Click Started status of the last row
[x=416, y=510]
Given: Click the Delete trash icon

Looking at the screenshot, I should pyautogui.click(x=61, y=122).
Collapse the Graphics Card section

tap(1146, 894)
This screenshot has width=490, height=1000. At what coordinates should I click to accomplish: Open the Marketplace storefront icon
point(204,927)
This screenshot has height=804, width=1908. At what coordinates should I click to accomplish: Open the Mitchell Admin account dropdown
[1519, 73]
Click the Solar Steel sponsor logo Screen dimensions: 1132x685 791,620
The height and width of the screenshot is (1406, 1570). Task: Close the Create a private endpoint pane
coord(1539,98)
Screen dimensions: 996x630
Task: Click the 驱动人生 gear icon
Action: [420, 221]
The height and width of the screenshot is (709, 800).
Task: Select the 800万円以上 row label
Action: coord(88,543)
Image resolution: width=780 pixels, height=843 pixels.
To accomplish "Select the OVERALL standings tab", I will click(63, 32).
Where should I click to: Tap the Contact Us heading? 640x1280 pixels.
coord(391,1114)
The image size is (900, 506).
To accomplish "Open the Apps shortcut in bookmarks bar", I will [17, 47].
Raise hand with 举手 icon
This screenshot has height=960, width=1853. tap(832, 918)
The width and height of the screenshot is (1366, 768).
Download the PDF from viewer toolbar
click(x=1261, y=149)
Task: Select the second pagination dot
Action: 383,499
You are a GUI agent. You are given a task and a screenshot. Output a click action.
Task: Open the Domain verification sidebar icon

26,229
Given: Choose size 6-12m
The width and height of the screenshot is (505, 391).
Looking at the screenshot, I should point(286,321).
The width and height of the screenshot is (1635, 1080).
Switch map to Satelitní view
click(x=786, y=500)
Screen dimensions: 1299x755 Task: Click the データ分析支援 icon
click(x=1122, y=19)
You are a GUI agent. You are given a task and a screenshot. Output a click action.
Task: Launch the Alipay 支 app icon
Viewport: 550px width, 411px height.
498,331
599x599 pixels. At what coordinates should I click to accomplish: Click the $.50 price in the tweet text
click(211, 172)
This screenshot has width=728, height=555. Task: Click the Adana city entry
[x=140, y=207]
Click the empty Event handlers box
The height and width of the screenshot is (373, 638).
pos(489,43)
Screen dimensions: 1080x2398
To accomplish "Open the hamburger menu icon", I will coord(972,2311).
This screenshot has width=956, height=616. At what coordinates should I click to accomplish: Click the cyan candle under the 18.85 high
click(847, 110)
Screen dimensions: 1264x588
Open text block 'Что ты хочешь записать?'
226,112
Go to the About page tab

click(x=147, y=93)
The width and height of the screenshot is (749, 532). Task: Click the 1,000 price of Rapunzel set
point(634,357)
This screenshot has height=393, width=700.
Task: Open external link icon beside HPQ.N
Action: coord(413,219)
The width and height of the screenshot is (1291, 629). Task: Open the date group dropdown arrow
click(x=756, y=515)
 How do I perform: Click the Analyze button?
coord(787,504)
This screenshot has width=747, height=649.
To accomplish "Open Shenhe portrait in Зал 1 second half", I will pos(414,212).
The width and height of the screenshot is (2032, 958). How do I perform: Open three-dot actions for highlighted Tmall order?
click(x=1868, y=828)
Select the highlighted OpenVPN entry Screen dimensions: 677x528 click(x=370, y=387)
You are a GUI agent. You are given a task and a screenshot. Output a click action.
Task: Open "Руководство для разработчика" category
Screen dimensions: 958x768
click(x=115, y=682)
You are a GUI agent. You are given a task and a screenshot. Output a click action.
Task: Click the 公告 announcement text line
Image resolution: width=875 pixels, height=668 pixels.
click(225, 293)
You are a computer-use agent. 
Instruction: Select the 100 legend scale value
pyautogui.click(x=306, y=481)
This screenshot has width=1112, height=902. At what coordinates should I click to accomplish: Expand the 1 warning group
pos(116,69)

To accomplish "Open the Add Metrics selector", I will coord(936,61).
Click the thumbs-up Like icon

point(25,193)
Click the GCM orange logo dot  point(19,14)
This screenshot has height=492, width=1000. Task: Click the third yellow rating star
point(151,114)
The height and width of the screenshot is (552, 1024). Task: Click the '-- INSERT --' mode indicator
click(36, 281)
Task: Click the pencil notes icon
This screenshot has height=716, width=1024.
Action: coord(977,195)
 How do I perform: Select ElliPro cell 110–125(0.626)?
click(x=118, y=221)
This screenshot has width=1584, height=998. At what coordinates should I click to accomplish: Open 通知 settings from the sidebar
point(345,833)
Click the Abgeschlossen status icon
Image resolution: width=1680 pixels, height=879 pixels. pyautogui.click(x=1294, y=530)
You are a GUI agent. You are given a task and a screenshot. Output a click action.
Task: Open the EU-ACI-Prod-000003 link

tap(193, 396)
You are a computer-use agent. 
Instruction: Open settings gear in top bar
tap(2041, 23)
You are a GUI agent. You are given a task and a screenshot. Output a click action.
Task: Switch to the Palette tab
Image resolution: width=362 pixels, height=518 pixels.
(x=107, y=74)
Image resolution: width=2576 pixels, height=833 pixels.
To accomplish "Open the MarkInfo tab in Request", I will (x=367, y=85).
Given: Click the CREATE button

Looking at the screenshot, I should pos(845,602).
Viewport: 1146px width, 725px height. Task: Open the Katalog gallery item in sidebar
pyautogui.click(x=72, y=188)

####

Exercise details = From the material above, state how many lines hold the word "logo", giving nothing but the number.

Answer space = 2